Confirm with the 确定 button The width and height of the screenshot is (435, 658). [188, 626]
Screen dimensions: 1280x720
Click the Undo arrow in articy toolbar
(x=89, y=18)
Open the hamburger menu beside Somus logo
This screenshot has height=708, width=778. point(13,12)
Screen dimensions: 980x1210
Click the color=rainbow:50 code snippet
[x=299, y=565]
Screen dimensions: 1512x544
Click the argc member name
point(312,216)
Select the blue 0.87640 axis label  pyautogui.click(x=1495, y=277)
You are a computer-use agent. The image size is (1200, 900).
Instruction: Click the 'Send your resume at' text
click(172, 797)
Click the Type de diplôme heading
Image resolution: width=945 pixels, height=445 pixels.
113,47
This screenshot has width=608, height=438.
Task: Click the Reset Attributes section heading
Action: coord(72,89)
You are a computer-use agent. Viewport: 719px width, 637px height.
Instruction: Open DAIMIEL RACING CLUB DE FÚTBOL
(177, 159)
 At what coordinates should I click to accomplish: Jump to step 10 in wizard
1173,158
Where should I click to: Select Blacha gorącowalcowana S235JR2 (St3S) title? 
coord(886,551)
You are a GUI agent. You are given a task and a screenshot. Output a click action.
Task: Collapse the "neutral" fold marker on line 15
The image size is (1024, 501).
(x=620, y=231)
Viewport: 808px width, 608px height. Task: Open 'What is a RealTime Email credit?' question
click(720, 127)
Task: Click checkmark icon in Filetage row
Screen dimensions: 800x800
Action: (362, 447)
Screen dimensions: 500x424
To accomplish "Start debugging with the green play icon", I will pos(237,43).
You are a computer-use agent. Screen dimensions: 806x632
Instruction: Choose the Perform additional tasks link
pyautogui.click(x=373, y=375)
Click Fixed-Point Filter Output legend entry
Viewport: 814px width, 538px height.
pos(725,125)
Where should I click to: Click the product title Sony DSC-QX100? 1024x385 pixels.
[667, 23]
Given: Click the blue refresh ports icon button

To do: Where does the string "button" occur in the data above? Copy every line that holds it.

Exercise result:
Confirm with the 确定 button The width and height of the screenshot is (435, 658). [188, 626]
Given: Click the blue refresh ports icon button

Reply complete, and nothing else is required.